_DATA RECORDS_
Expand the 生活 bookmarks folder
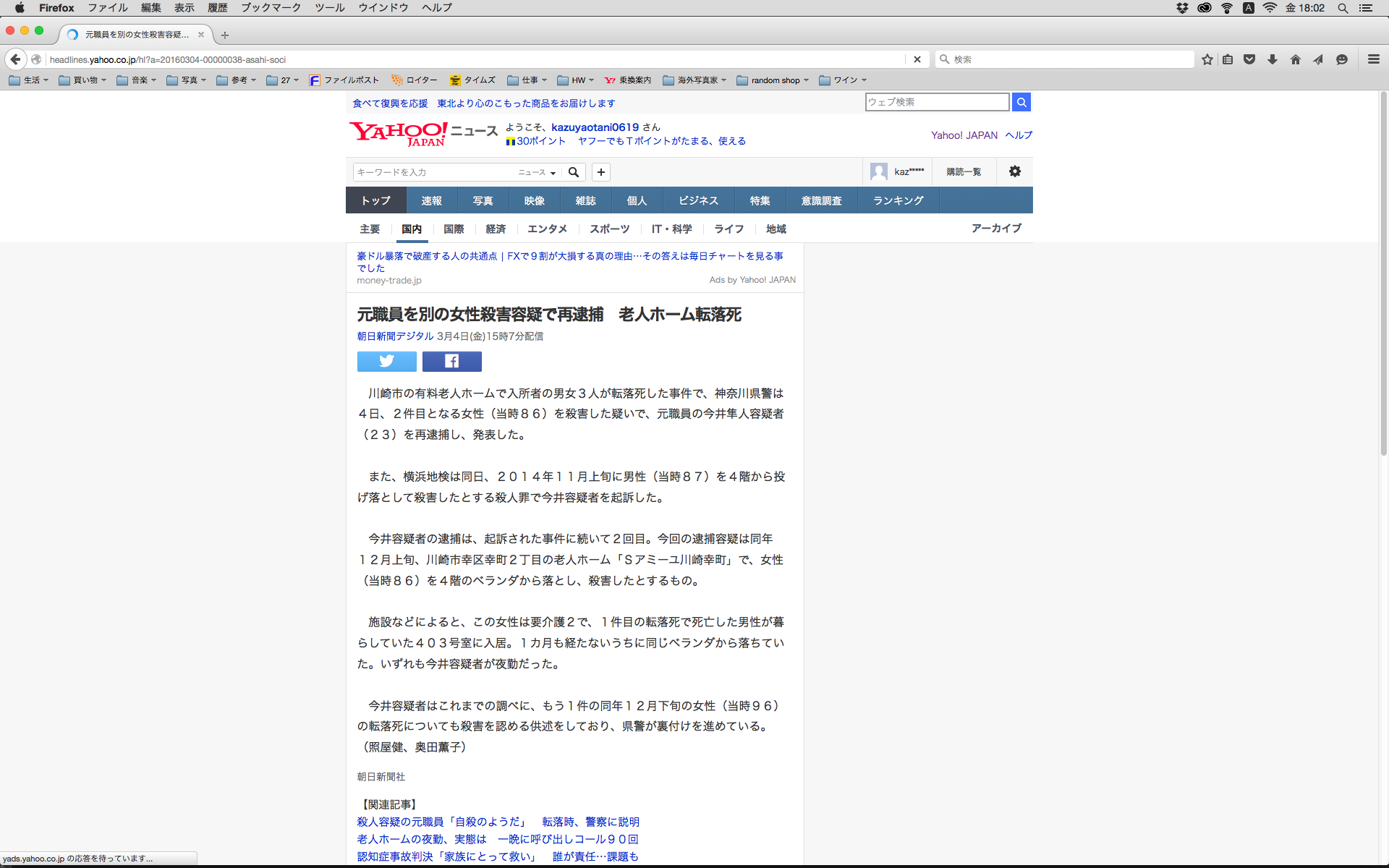 (x=29, y=80)
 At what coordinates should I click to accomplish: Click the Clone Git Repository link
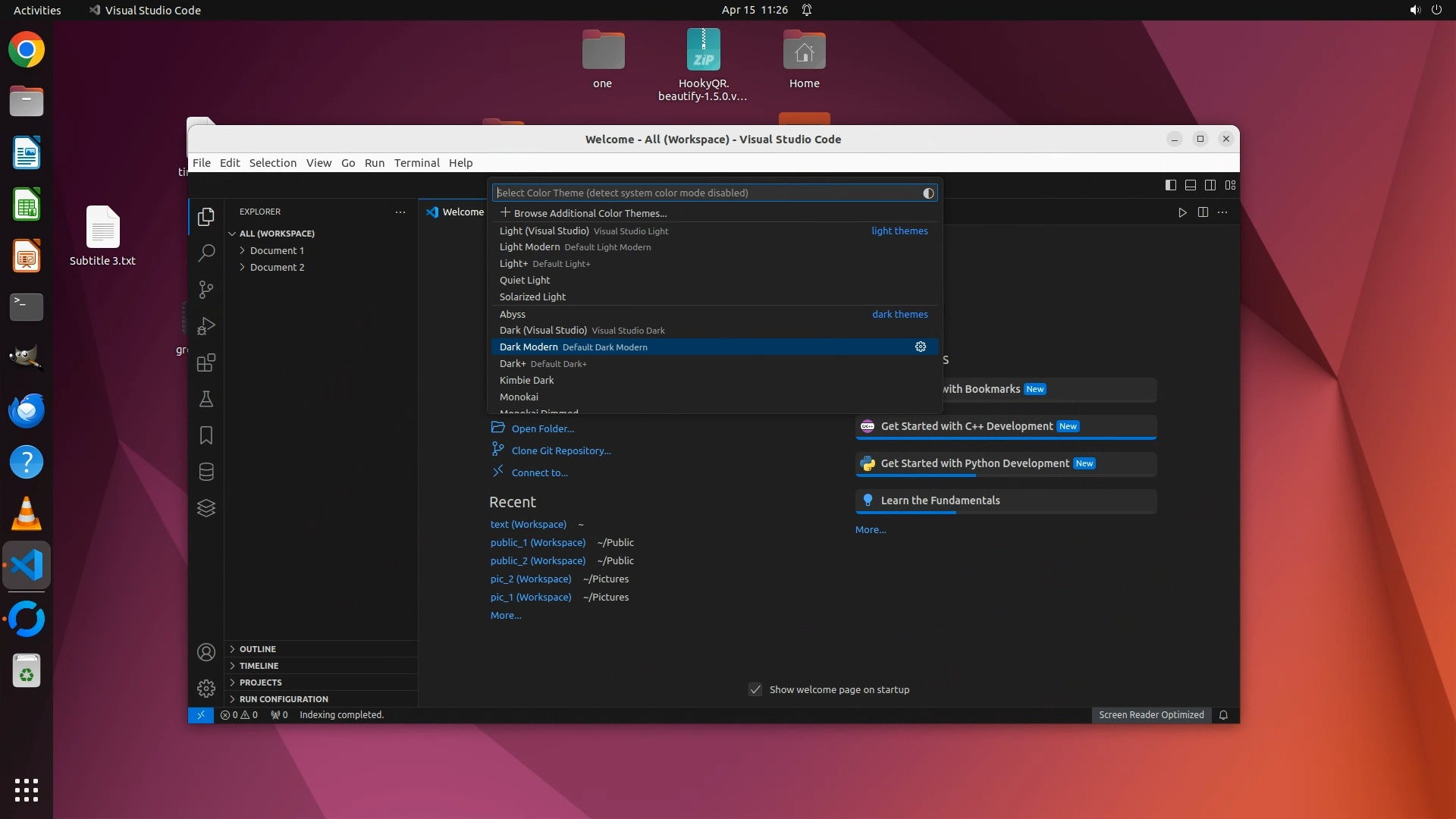(x=560, y=450)
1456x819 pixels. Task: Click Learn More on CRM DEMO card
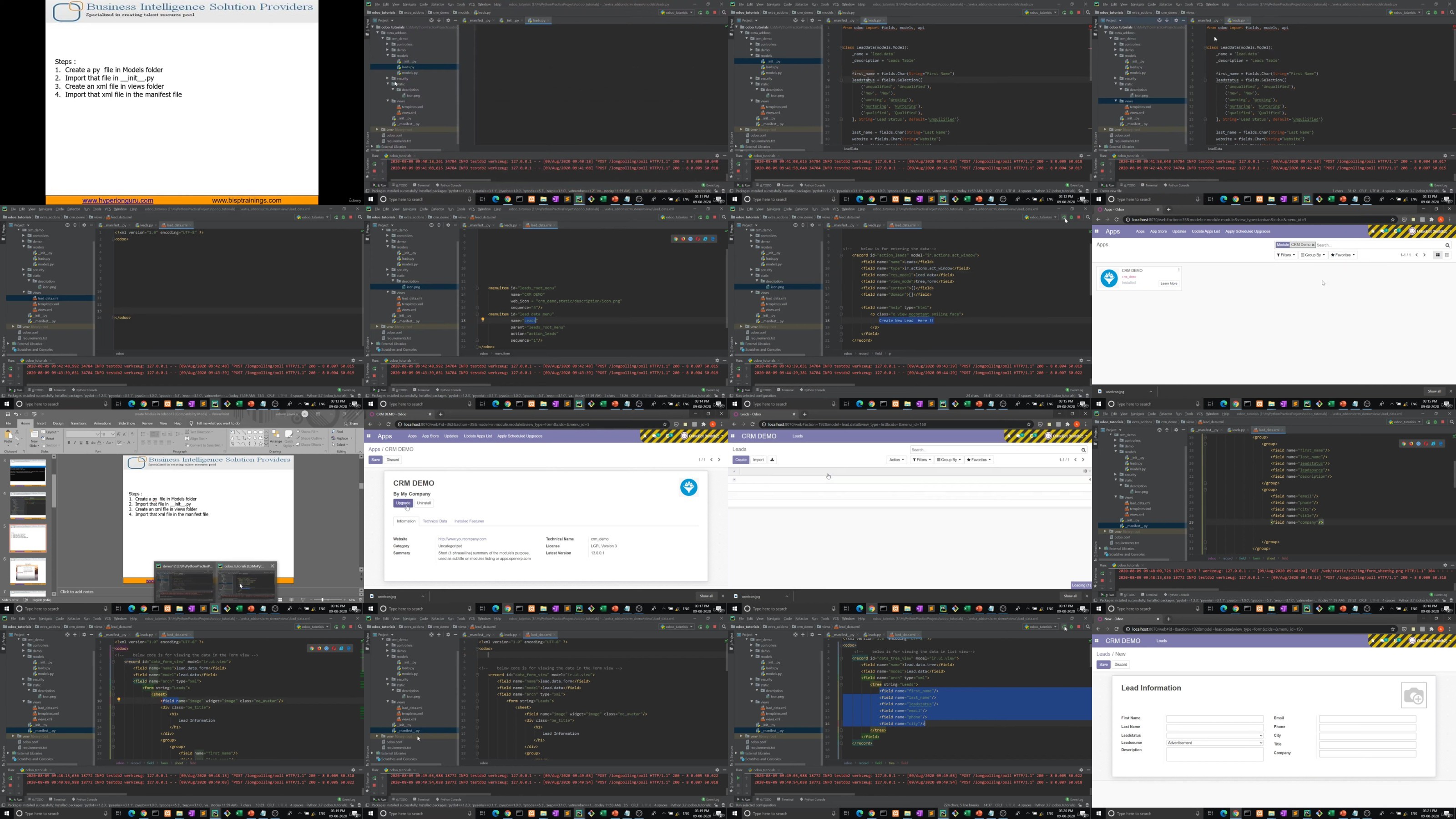[1168, 283]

_TASK OBJECTIVE_
An exact copy of the records above is wanted, with the pictures omitted.

_OUTPUT OF THE EXERCISE_
Expand the 生活 bookmarks folder
 (x=29, y=80)
 At what coordinates should I click to accomplish: Click the Clone Git Repository link
(x=560, y=450)
1456x819 pixels. Task: Click Learn More on CRM DEMO card
[1168, 283]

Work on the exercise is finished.